___ Reading text ___
# So what is the final verdict on the 6.0 Diesel?



## Zack1978 (Apr 30, 2005)

Hey everyone,
I have the chance to purchase a 2005 6.0 F250 Crew Cab Long Bed, with 10,000 miles. The price will be VERY good, and the truck is in perfect shape! However I am VERY VERY nervous about the 6.0. I have heard many HORROR stories about that engine. So what do the "plowsite" gods think?


Thanks,
Zack


----------



## WALKERS (Nov 1, 2006)

I have a 2004 6.0 liter 6 speed bought it used NO problems yet (Knock on wood). 
Josh


----------



## brickmason (Oct 31, 2005)

I have an 04 F-250, bought new. Only thing that went wrong was the fuel pump, which was under warranty. Have heard all the same things about the 6.0 but never had any problems. Just keep up with your maintainance.


----------



## LB Landscaping (Sep 4, 2002)

I have an 04 and an 06 no problems yet.


----------



## brad_diesel (Oct 1, 2005)

I have an 04 F-250 6.0, so far the tube from the back of the exhaust manifold to the turbo popped a hole in it, and throttle controller had to be replaced, other than that the 6.0 has been good. BUT, now i have a question, i took it in to the dealer in october of 06 for front hub issues, while it was there i had them do a tranny flush and service (thinking prev. maint.) now, the tranny is shot, its burnin thru a quart of fluid every 2 weeks, and from drive to rev. it slips and slams into gear. since this tranny is very fluid sensitive (has to be the mercon sp) im bettin the dealer put the wrong fluid in, only 3 years old, 39,000 miles, could i be right? or is there some other explanation?


----------



## NoFearDeere (Nov 7, 2005)

I have a 2004 F-250 6.0L w/ 68000 miles on it.....no problems. Love mine, havent heard many problems from the 2004 model year to present. Good Luck!


----------



## exmark1 (Nov 30, 2005)

POPO4995;374357 said:


> I have a 2004 F-250 6.0L w/ 68000 miles on it.....no problems. Love mine, havent heard many problems from the 2004 model year to present. Good Luck!


I had a 2003 F-250 6.0 Liter bought brand new! 2 Turbos, 3 trannys, injectors etc... all in 50,000 miles!


----------



## Rampart Ranger (Oct 18, 2006)

Quality control for all US manufactures is at an all time low. Compensation for corporate heads is at an all time high.

Seems to be a reason US manufacturers are going bankrupt and laying hard working folk off left and right.

OUTSOURCING, CORPORATE GREED, WORTHLESS (even traitorous) CEO's & CFO's!

If we had to fight a major war again like WW2, we would not stand a chance - but the corporate heads would get rich, for all the good it would do them. They would (and even now are) make a profit from slave labor producing substandard goods on both sides! 

Feudalism has made a comeback!:realmad:


----------



## Zack1978 (Apr 30, 2005)

brad_diesel;374338 said:


> I have an 04 F-250 6.0, so far the tube from the back of the exhaust manifold to the turbo popped a hole in it, and throttle controller had to be replaced, other than that the 6.0 has been good. BUT, now i have a question, i took it in to the dealer in october of 06 for front hub issues, while it was there i had them do a tranny flush and service (thinking prev. maint.) now, the tranny is shot, its burnin thru a quart of fluid every 2 weeks, and from drive to rev. it slips and slams into gear. since this tranny is very fluid sensitive (has to be the mercon sp) im bettin the dealer put the wrong fluid in, only 3 years old, 39,000 miles, could i be right? or is there some other explanation?
___ Record set ___
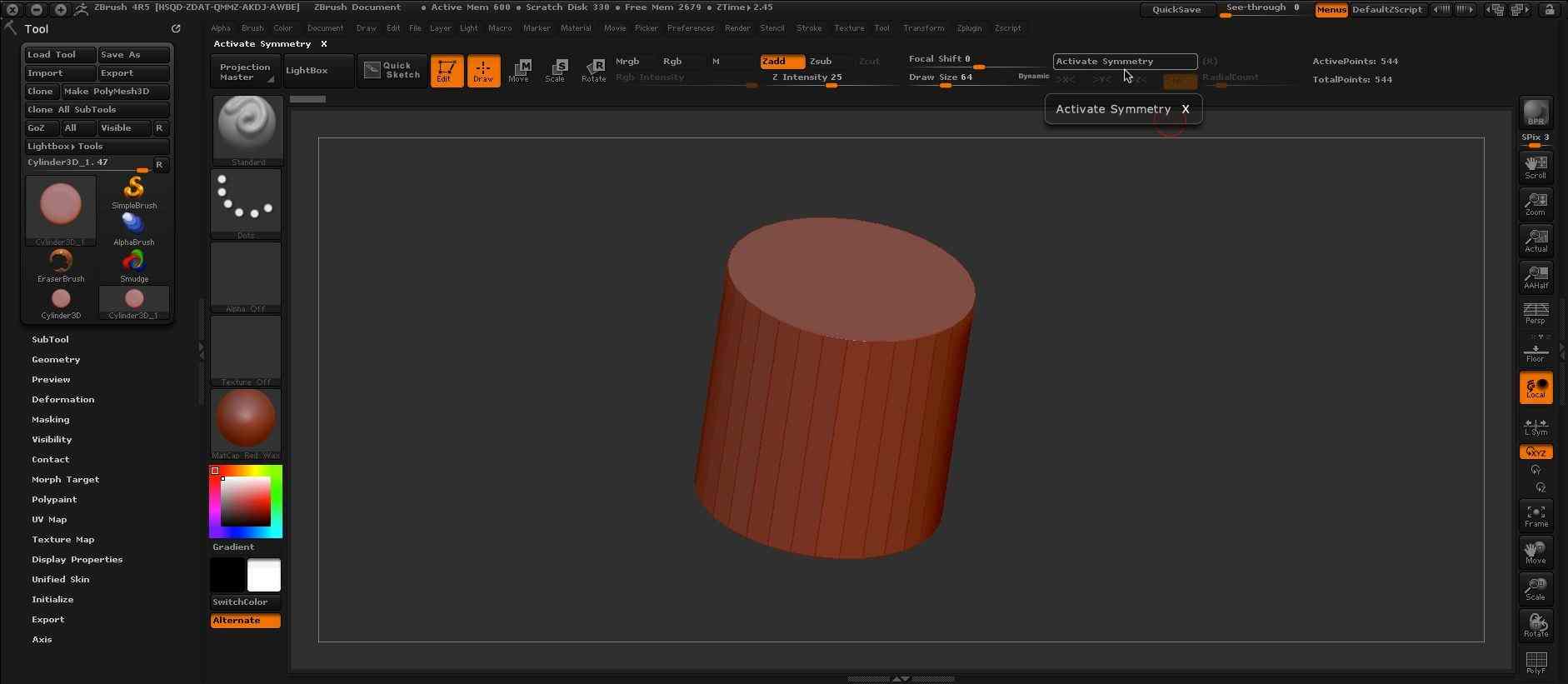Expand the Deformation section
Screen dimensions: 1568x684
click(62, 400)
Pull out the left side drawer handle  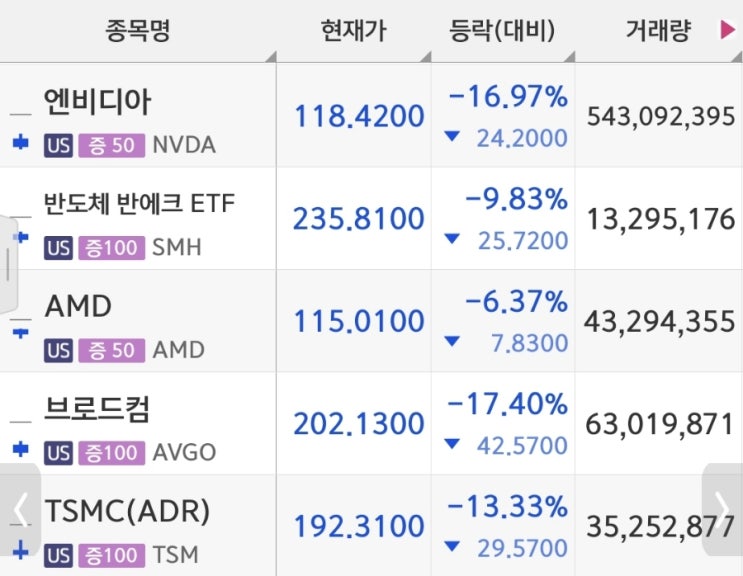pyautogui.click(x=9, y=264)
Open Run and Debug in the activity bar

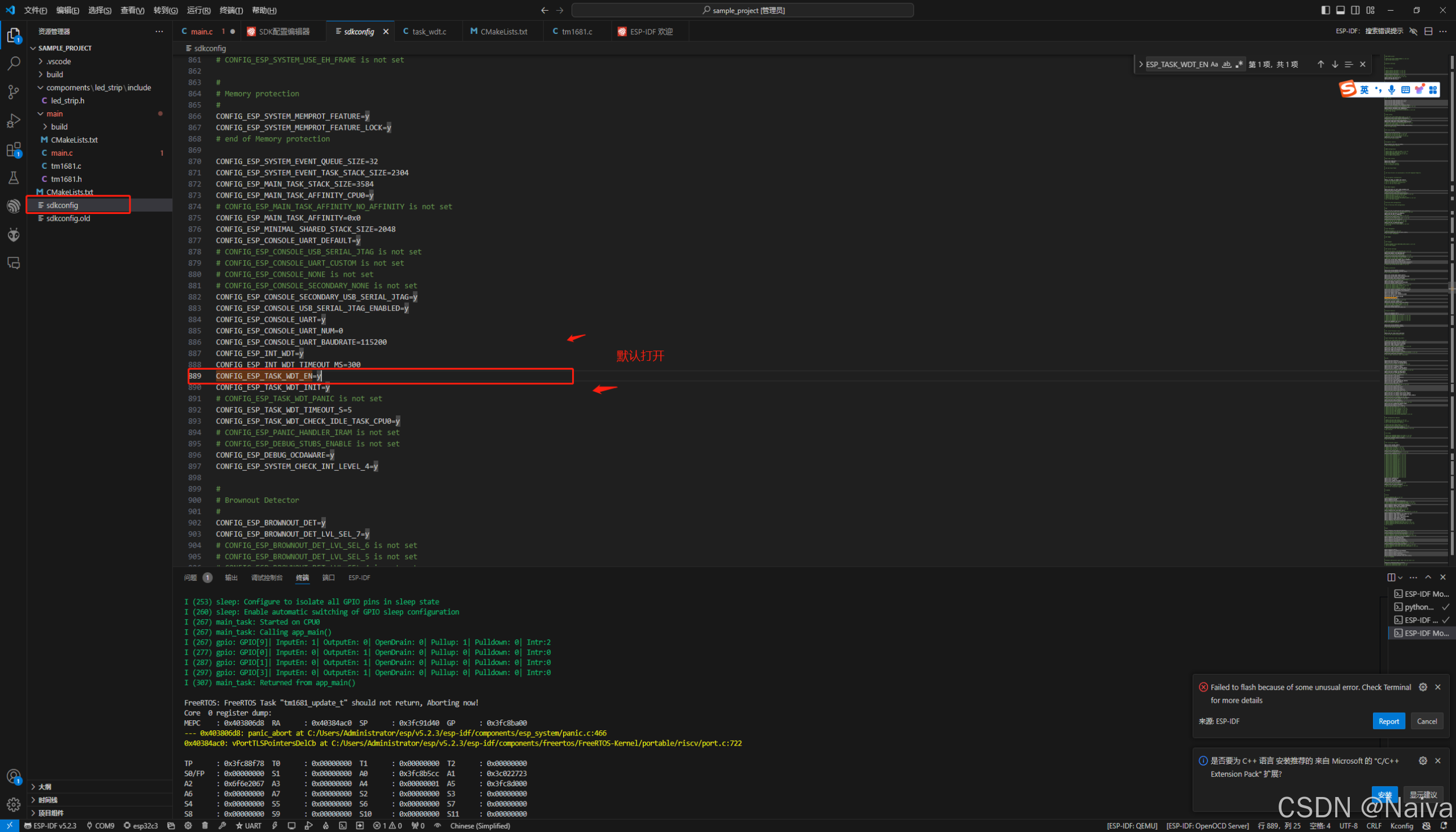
___
To do »
a - List each username that heads a post in the 6.0 diesel thread, naming every poster once.
b - Please reproduce everything in the 6.0 diesel thread from "## Rampart Ranger" down to "CEO's & CFO's!", word for word.

Results in order »
a - Zack1978, WALKERS, brickmason, LB Landscaping, brad_diesel, NoFearDeere, exmark1, Rampart Ranger

b -
## Rampart Ranger (Oct 18, 2006)

Quality control for all US manufactures is at an all time low. Compensation for corporate heads is at an all time high.

Seems to be a reason US manufacturers are going bankrupt and laying hard working folk off left and right.

OUTSOURCING, CORPORATE GREED, WORTHLESS (even traitorous) CEO's & CFO's!